Here’s something else exciting. Doncic’s best BPM to date was 8.4 in 2020-21, which means that as good as he has already been, there is another significant leap to be made to reach his estimated peak value. Our predicted peak BPM value of 11.4 is 39 percent above the 8.2 mark Doncic hit last year, an estimate not so far from a much more sophisticated FiveThirtyEight Wins above replacement projections that expects Luka’s peak to come at age 27, at a 33 percent improvement over his 2021-22 performance. So as much fun as you’ve had watching him so far, know everything we’ve seen should be something like two-thirds as good as it will get. Which would be crazy.

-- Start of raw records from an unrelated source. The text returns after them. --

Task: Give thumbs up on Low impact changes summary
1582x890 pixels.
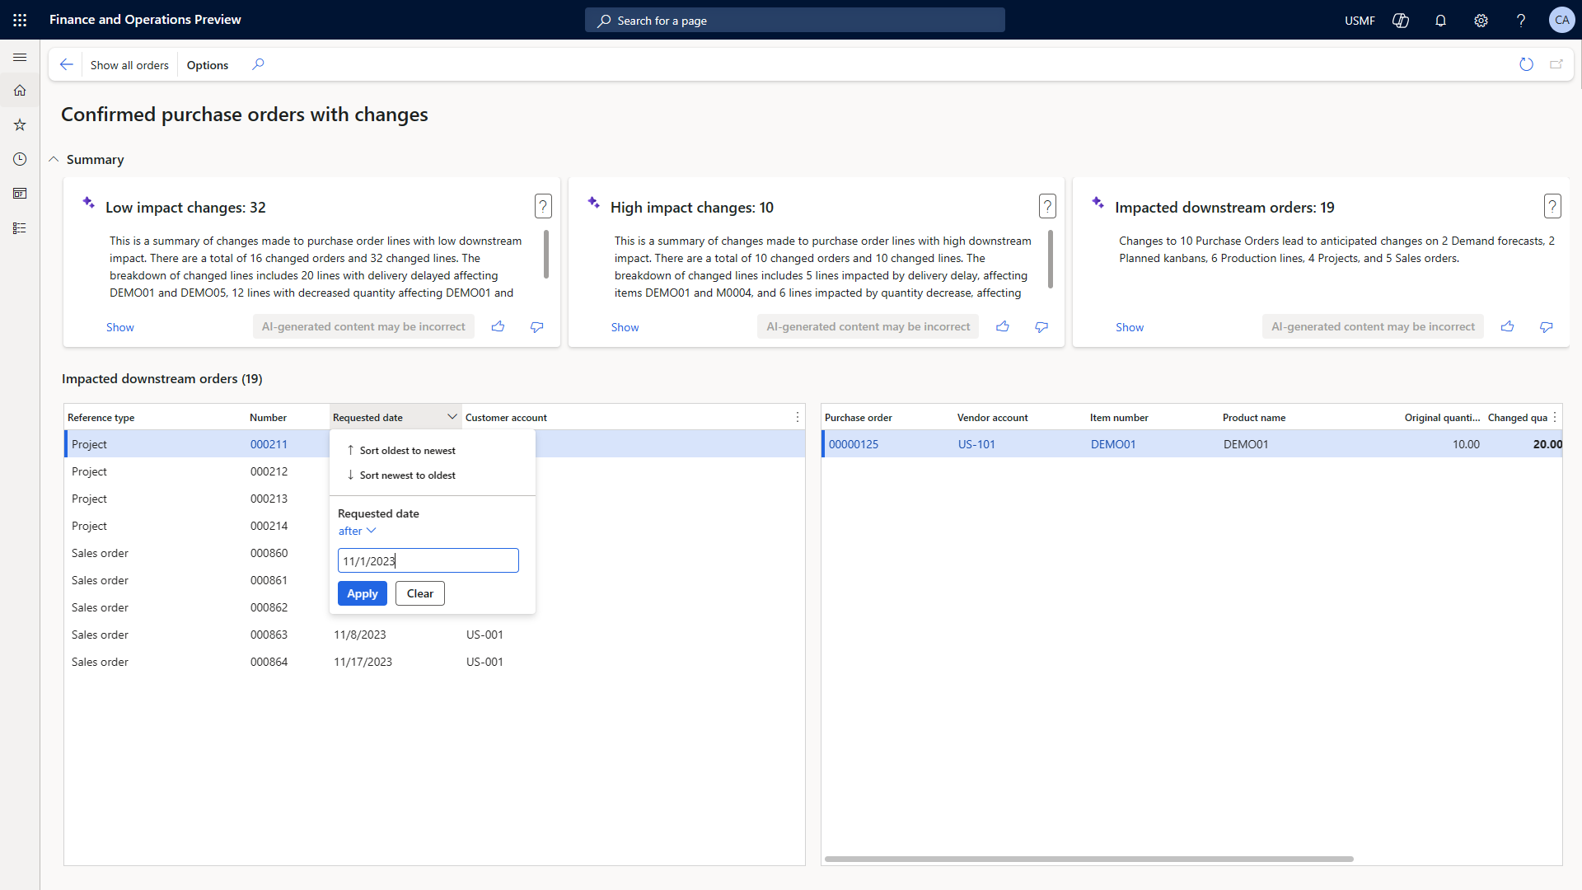Action: click(498, 326)
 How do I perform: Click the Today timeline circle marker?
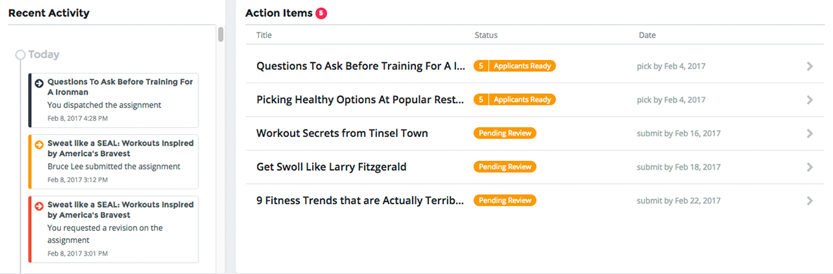click(20, 54)
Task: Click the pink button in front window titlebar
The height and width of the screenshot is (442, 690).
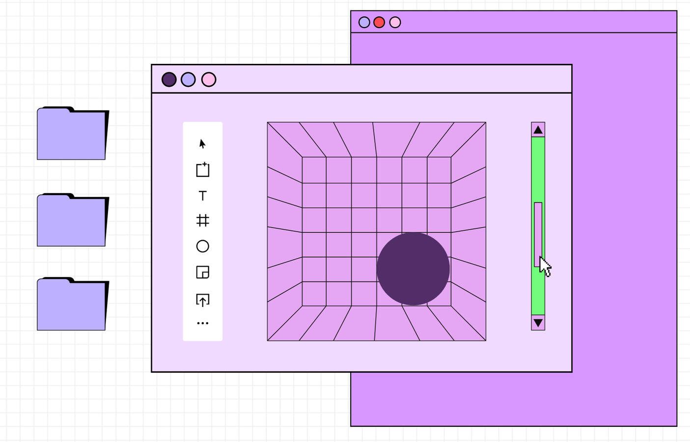Action: [x=209, y=80]
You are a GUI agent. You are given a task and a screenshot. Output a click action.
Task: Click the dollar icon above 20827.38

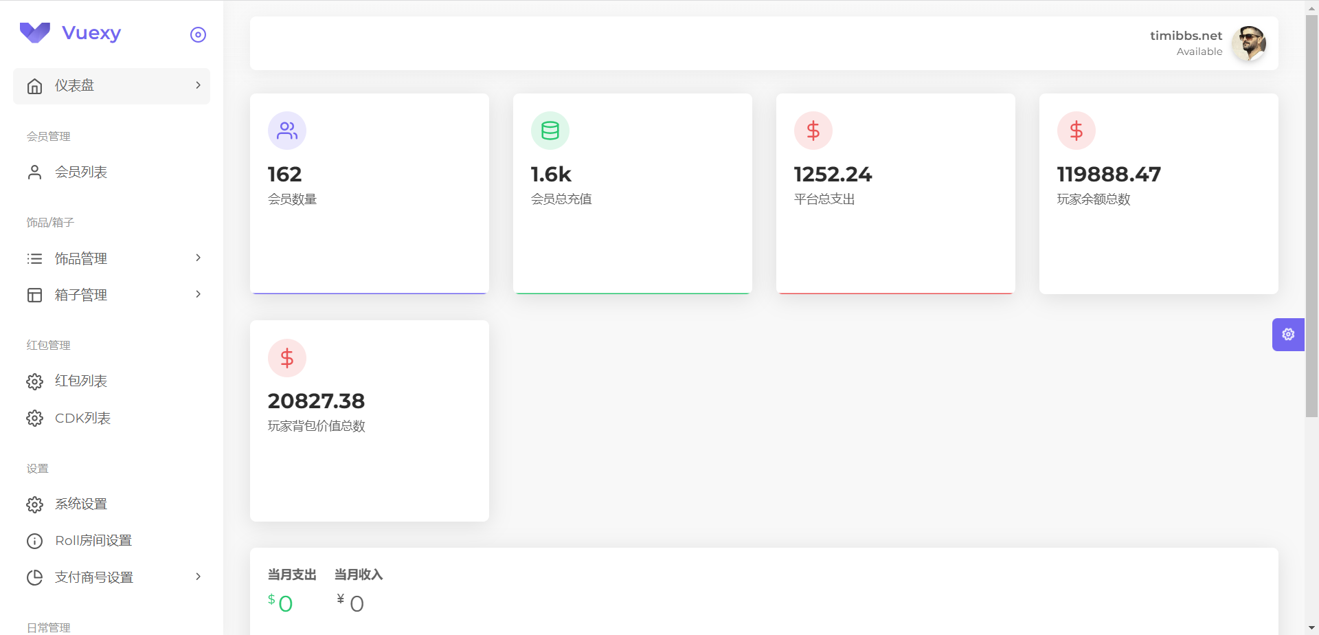[287, 358]
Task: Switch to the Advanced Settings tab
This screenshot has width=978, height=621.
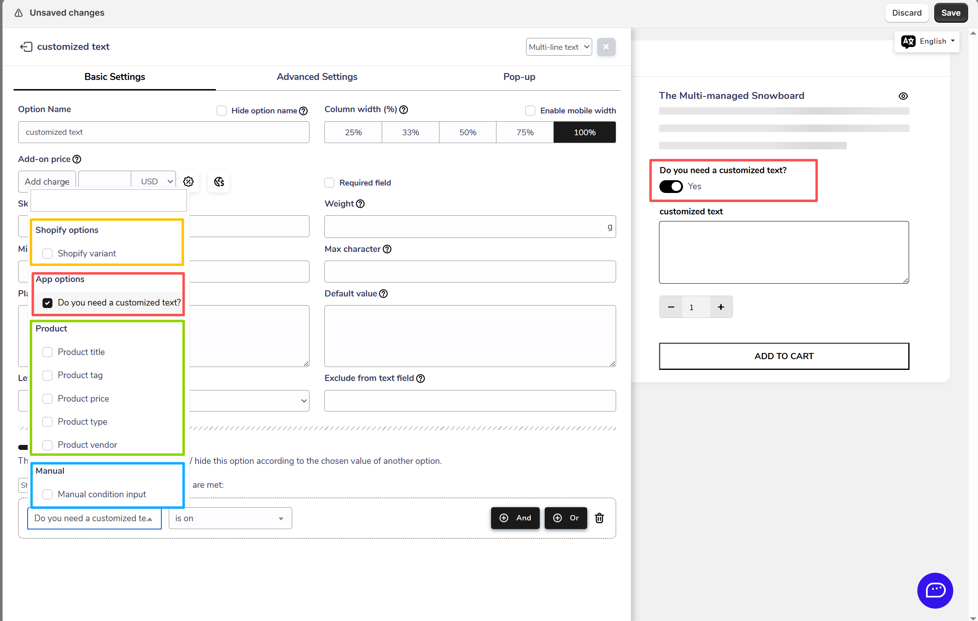Action: pos(317,77)

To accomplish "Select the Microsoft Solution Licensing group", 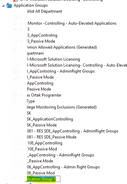I will 54,59.
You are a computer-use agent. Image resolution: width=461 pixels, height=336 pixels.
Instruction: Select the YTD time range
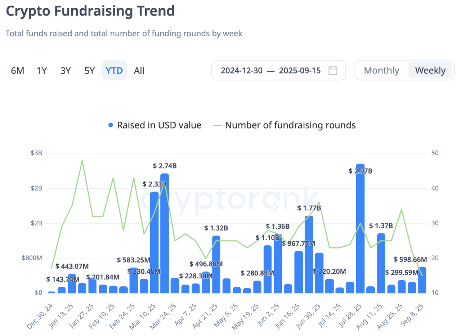[x=114, y=71]
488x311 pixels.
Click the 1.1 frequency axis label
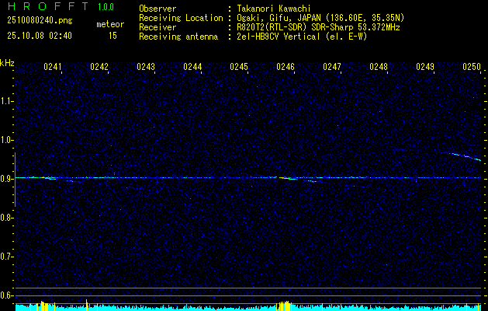coord(7,101)
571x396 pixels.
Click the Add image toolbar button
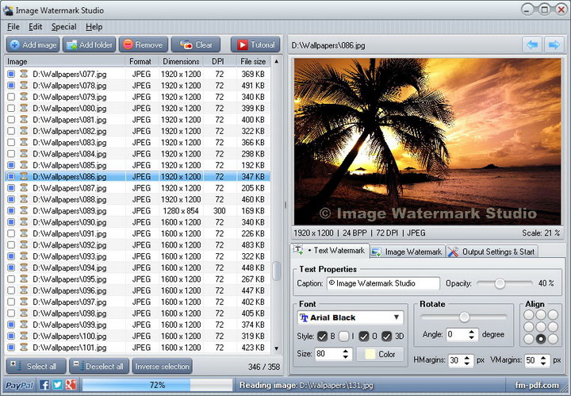tap(33, 45)
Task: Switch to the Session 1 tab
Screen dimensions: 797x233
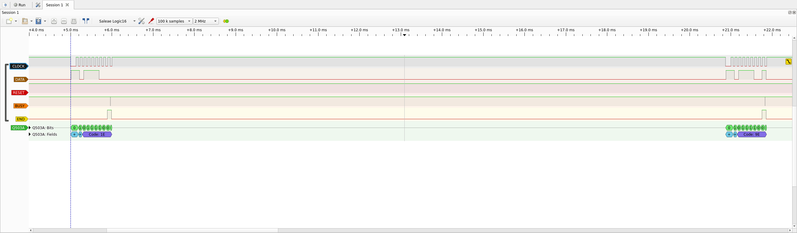Action: [x=54, y=5]
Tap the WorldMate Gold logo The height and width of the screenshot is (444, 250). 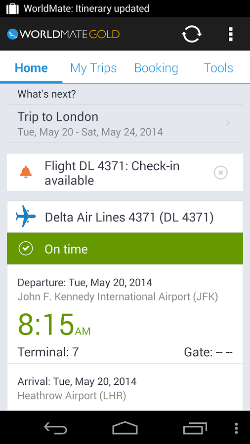tap(63, 34)
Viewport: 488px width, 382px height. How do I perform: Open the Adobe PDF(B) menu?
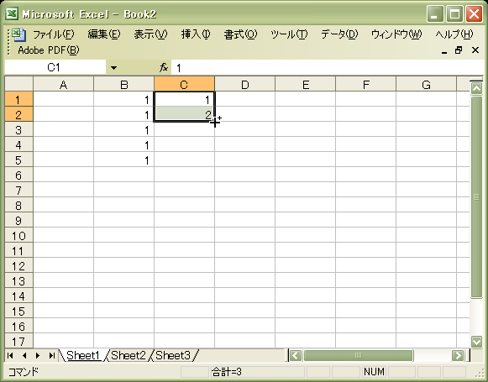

Of course, there is that word should. Only three players since 1999 surpassed Doncic’s BPM value as 22-year-olds: Paul, James, and Anthony Davis. While James’ career trajectory skyrocketed, AD and CP3 never managed to take that last and most difficult leap to become MVP winners. (Although Paul’s 2008-2009 season would net an MVP award in almost any other year; he can blame his buddy LeBron’s historic season for costing him the trophy.)
So there are two pathways ahead. One leads to Doncic following in James, Jokic, and Antetokounmpo’s footsteps to become an MVP winner—perhaps a multiple MVP winner. The other resembles Davis and Paul, with many great seasons but no signature one. The difference between the former and the latter could come down to injuries, as neither Davis nor Paul has been the picture of health in recent seasons. Either should land Doncic in the Hall of Fame, too. Barring catastrophic injury, there are no bad outcomes here.
But which one is more likely? Doncic has been characterized as a finished product several times in his career, only to prove his doubters wrong. His playoff track record shows there is another level he can reach; the latest reminder came in May, when he was the best player on a conference finals team, which neither Paul nor Davis have managed to do despite all their early-career brilliance. This is why I—and most of the projection models—would bet on another leap. And, probably for the same reason, it’s why Vegas has Doncic listed as an early MVP favorite again, a status he’ll likely maintain throughout his prime years.
Any further leap must coincide with the next step in Doncic’s maturation process. Last season, he proved he can buy into a team-first mindset on both sides of the floor as part of a top-10 defense. Now conditioning and mental focus are the final hurdles preventing Doncic from dominating over a full 82-game NBA schedule. When those come, they’ll probably coincide with a historic season, both in terms of BPM rating and, more important, the first MVP award of his career.
The models tell us we are probably still a year or two away from that. But models are only models. There are always outliers, and Doncic has broken his share of models already, beginning with the NBA draft ones that compared him to good but hardly transcendent players such as Toni Kukoc and Hedo Turkoglu when he entered the league. He is far ahead of a typical superstar career trajectory, after all, so another “unexpected” leap would not surprise me. No opponent has been able to solve Luka Magic thus far. Why should we expect math to be any different?